The insufficient investment in grid infrastructure not only the integration of renewable energy sources but also poses financial risks. Current grid capacity issues create bottlenecks, preventing energy from being efficiently distributed or utilised, leading to financial losses and eroding investor confidence. This situation also highlights the interconnectedness of energy production, infrastructure and financial systems, emphasizing the urgent need for comprehensive planning and robust investment.

In Spain, the costs of maintaining grid stability now exceed annual investments in grid infrastructure. As the European renewable market increasingly relies on solar panels, the divergence in EU countries’ plans from up-to-date projections – by as much as 82% – raises concerns that grids may be unprepared for the anticipated solar surge. However, there are notable exceptions, like Croatia, Denmark, Finland and the Netherlands, whose grid plans are well-aligned with the expected increase in renewables.

The EU’s renewable energy investment gap is not just a fiscal challenge – it mirrors a broader climate investment deficit in Europe.
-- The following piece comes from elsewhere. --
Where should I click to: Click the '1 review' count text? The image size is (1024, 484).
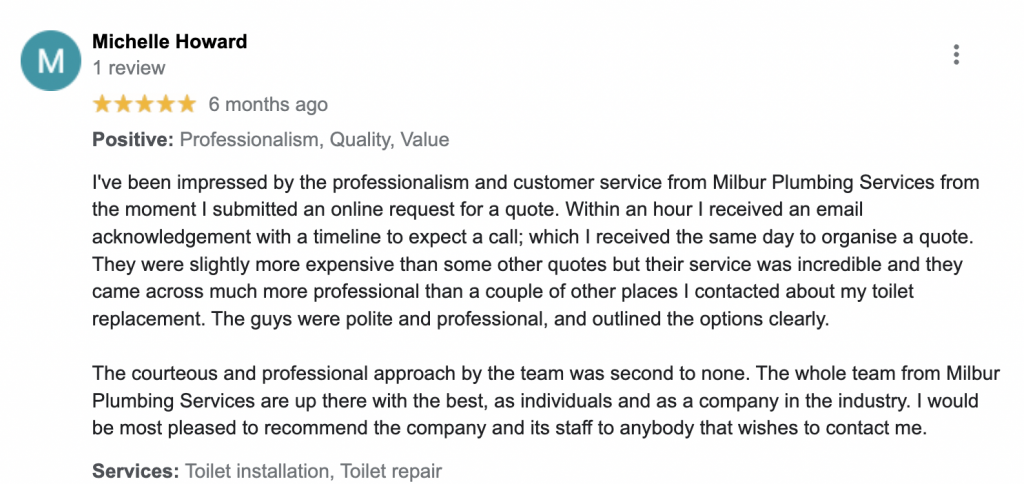[x=129, y=68]
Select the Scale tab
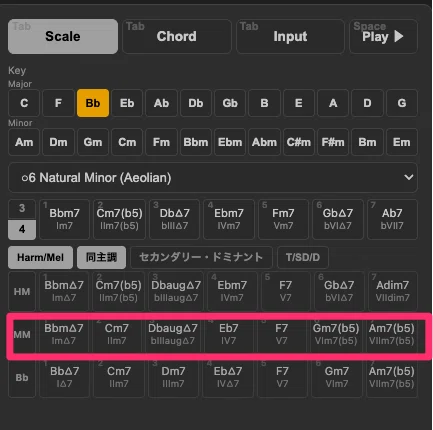 pyautogui.click(x=63, y=36)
According to the European Climate Investment Deficit report, an annual investment of EUR 813 billion is needed across various sectors for the EU to meet its 2030 climate and decarbonisation targets.

Bridging the investment gap

The European Union stands at a crucial juncture in tackling climate change. Considering the projected cost of climate damages, estimated to be between USD 1.7 trillion and USD 3.1 trillion per year by 2050, the urgency for substantial financial commitments is clear. Projections aside, over the past two decades alone, extreme weather events have cost the global economy approximately USD 2.8 trillion, highlighting the financial burden of climate inaction.

Recent policy decisions, however, such as the European Parliament’s approval of reformed EU Fiscal Rules, have cast doubt on the EU’s commitment to its climate ambitions as it has been seen as a push for austerity. This approach risks undermining the investments crucial for transitioning Europe’s economy towards sustainability and climate neutrality. Climate campaigning organisations have suggested that Member States explore alternative financial avenues, such as taxing the wealthiest and heaviest polluters, to avoid cuts in vital social and climate spending.

As the EU approaches its next strategic agenda for the next legislative term after the European elections, it is crucial to prioritise the adoption of a new fund for climate goals and just transition. This move would address immediate financial gaps and consolidate the EU’s commitments to the Paris Agreement, ensuring that the EU not only sets ambitious climate goals but also fully funds and achieves them.

The views and opinions in this article do not necessarily reflect those of the Heinrich-Böll-Stiftung European Union.